Per ogni essere vivente, la morte è una realtà ineluttabile: la sua vita si concluderà con la morte presto o tardi. Questo aspetto dell'esistenza è una delle sfide più difficili che la vita ci propone. A chi nega questa naturale conclusione della vita, la morte diventa un pensiero esasperante e il parlarne totalmente assurdo. Ma per le persone che riescono ad accettare veramente questa realtà, è tutto il valore della vita, del presente, delle relazioni e della propria evoluzione cambiano e ne trovano giovamento.

Nessuno arriva solo al mondo e mai la nascita non è stata tanto preparata. Perché la morte dovrebbe essere lei, nascosta, come se non si avesse il diritto di vivere dignitosamente ed in tutta sincerità questi ultimi momenti della vita? Vivere il termine dell’esistenza senza cercare necessariamente di anticiparlo e senza neanche ostinarsi nel vano tentativo di prolungarlo.

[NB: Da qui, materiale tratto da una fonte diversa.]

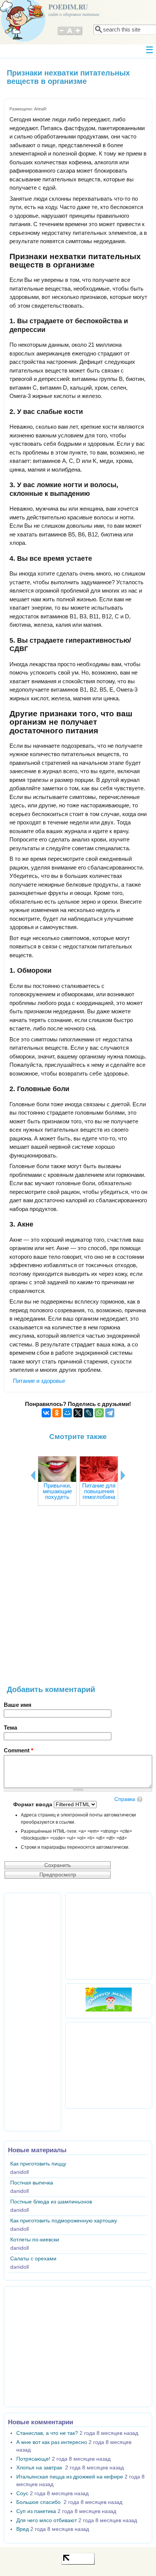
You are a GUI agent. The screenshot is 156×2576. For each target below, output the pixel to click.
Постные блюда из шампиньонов (51, 2202)
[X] (78, 1412)
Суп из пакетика (36, 2511)
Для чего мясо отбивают (46, 2520)
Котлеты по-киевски (34, 2240)
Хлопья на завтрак (40, 2468)
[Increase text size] (78, 34)
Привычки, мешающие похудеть (57, 1491)
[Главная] (22, 39)
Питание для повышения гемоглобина (98, 1491)
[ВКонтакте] (46, 1412)
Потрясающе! (33, 2459)
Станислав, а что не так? (47, 2433)
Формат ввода (33, 1804)
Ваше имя (17, 1705)
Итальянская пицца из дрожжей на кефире (69, 2477)
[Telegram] (109, 1412)
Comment (18, 1750)
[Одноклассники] (56, 1412)
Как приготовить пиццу (38, 2164)
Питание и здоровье (39, 1381)
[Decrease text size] (61, 34)
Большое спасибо (39, 2502)
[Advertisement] (78, 1599)
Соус (22, 2493)
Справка (124, 1799)
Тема (10, 1727)
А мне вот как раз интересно (51, 2442)
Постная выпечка (31, 2183)
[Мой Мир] (67, 1412)
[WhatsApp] (99, 1412)
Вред (22, 2529)
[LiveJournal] (88, 1412)
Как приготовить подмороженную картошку (63, 2221)
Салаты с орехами (33, 2258)
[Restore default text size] (70, 34)
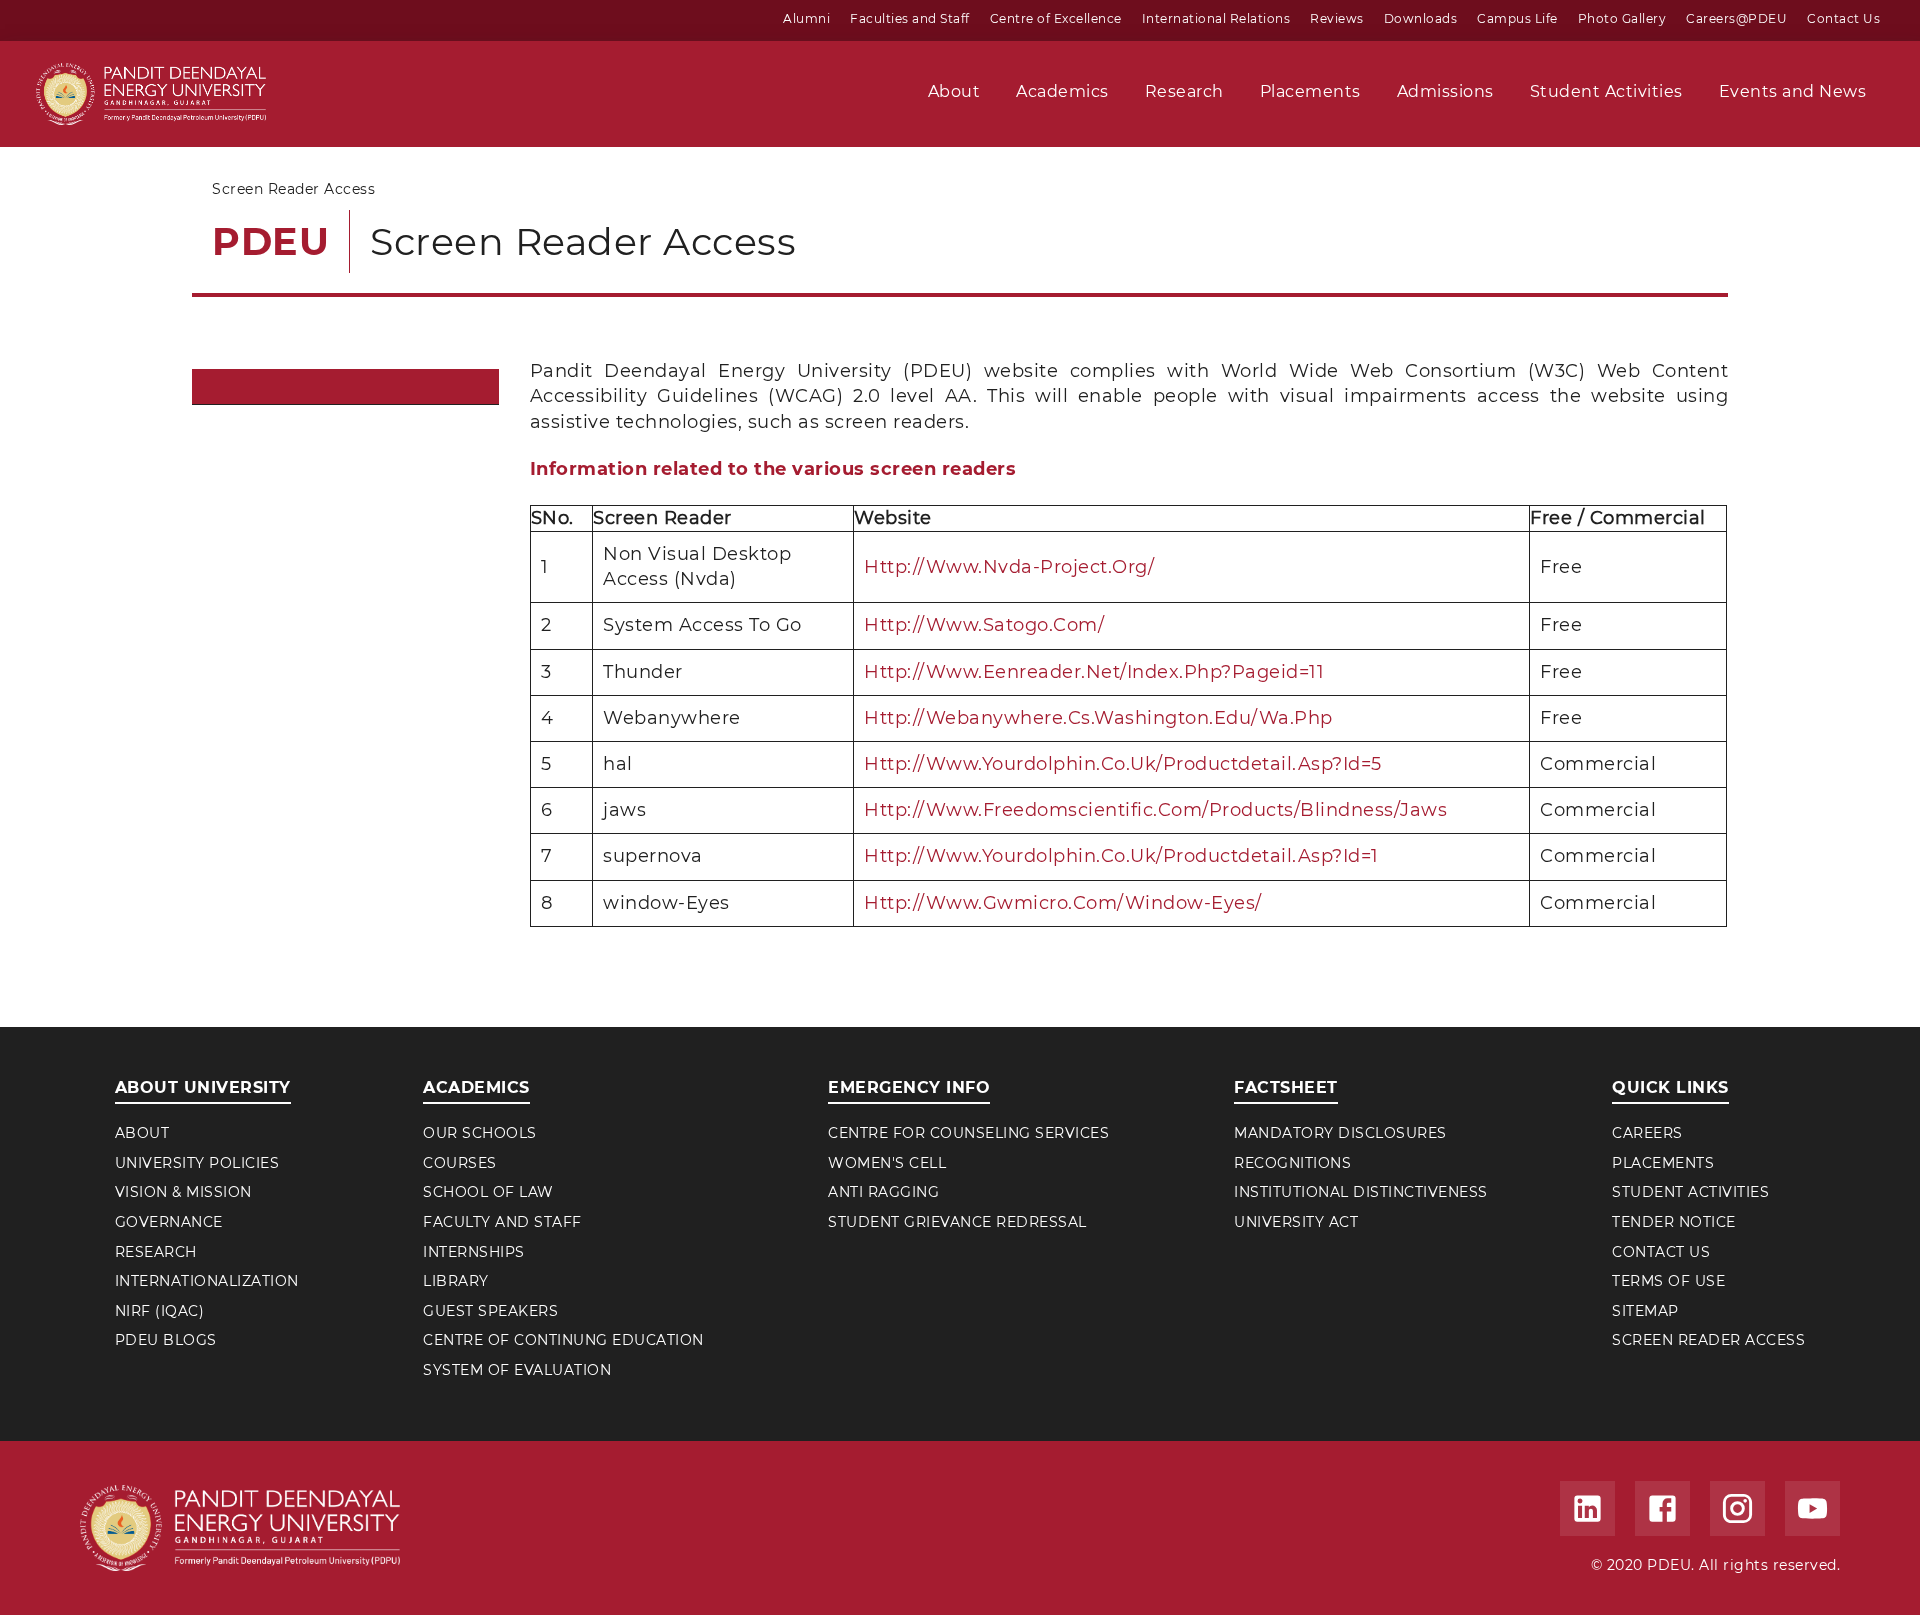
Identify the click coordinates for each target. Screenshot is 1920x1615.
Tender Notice (1674, 1222)
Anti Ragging (883, 1192)
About (142, 1133)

Vivere semplicemente il fine della vita riconoscendo che quest’ultima, così come ha avuto un inizio, avrà anche una fine e che questa fine si chiama morte. 

Quando la “porta” del fine vita si apre è importante non negarla, riconoscerla; si tratta di uno dei momenti di fondamentale importanza dell’esistenza di ciascuno.

Negare la morte non è cosa saggia. 

Promuoviamo

  • Promuoviamo la comprensione della morte e del morire quale percorso evolutivo di crescita personale tramite specifici seminari dedicati. 

  • Promuoviamo il diritto alle cure di fine vita come sancito dalla Legge n°38 del 15 Marzo 2010 sensibilizzando l’opinione pubblica tramite conferenze, incontri, media, web ed in maniera pratica accompagnando le persone al termine della loro esistenza e sostenendone le famiglie. 

  • Promuoviamo la saggezza di prendere le disposizioni necessarie affinché il fine della propria esistenza corrisponda il meglio possibile e per quanto possibile alla propria visione della vita grazie all’utilizzo ed al rispetto dell’espressione delle volontà di ogni singolo individuo tramite le DICHIARAZIONI ANTICIPATE DITRATTAMENTO DI TRATTAMENTO (DAT) in riferimento all’art.38 del Codice di Deontologica Medica.

  • Promuoviamo la formazione dei professionisti impegnati nelle relazioni d’aiuto e nelle relazioni educative; medici, infermieri, psicologi, insegnanti, educatori, counselors ecc… tramite percorsi formativi specifici e dedicati;

  • Promuoviamo la messa in atto di specifici programmi educativi presso le varie istituzioni scolastiche affinché le giovani generazioni possano vivere il morire quale naturale evento della vita e non con l'ansia, i luoghi comuni e le malsane paure che oggi caratterizzano questo evento, interrompendo così la spirale discendente che porta oggi la società ad ignorare la morte, tramite:
    1) interventi di riflessione con studenti delle scuole di ogni ordine e grado, ed universitari;
    2) percorsi formativi per insegnanti.


C’è ancora così tanto da fare quando “non c’è più niente da fare”.